Extracted data entries:
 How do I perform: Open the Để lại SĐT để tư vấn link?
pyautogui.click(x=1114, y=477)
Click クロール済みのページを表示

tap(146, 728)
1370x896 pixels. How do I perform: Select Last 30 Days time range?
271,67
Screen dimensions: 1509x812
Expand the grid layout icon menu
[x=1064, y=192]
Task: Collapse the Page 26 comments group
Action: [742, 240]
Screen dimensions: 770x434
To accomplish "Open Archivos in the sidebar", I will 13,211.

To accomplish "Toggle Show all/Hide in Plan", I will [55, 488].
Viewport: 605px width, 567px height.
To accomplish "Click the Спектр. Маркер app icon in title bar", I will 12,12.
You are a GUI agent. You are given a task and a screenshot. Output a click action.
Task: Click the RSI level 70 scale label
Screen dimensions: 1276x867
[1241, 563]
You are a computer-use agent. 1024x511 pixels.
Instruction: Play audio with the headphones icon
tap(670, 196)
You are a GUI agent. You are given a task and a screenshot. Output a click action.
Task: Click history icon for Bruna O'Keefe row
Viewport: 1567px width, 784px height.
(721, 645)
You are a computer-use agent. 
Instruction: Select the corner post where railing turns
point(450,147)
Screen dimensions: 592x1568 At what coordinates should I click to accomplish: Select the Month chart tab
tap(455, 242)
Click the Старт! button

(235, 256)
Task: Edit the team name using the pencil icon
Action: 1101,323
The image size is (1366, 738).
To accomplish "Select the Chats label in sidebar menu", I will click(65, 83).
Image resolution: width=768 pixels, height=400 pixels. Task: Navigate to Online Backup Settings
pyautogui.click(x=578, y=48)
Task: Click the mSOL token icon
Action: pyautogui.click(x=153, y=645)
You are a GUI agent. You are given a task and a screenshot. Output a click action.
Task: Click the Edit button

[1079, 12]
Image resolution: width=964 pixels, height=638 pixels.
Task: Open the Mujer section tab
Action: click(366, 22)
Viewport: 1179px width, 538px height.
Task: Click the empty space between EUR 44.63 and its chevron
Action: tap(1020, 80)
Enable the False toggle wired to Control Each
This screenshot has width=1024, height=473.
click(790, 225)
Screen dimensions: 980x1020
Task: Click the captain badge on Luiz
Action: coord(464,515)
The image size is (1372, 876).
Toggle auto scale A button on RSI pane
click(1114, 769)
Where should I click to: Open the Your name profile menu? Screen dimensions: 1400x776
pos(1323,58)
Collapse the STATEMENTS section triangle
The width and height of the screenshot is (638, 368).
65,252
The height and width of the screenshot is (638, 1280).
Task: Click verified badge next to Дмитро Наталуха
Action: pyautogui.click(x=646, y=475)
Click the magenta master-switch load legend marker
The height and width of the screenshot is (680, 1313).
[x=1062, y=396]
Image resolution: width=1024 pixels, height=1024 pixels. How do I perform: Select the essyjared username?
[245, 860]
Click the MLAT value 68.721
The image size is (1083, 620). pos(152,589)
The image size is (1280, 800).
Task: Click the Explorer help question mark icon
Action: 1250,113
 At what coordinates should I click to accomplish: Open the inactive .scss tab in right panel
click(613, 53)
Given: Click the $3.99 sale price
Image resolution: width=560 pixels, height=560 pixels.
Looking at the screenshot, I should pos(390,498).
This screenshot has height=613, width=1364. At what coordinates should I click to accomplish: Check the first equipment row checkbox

Exercise requirements
Which lines above include the word "label"? Show each one.

Output for this task
Task: Click the RSI level 70 scale label
To accomplish "Select the Chats label in sidebar menu", I will click(65, 83).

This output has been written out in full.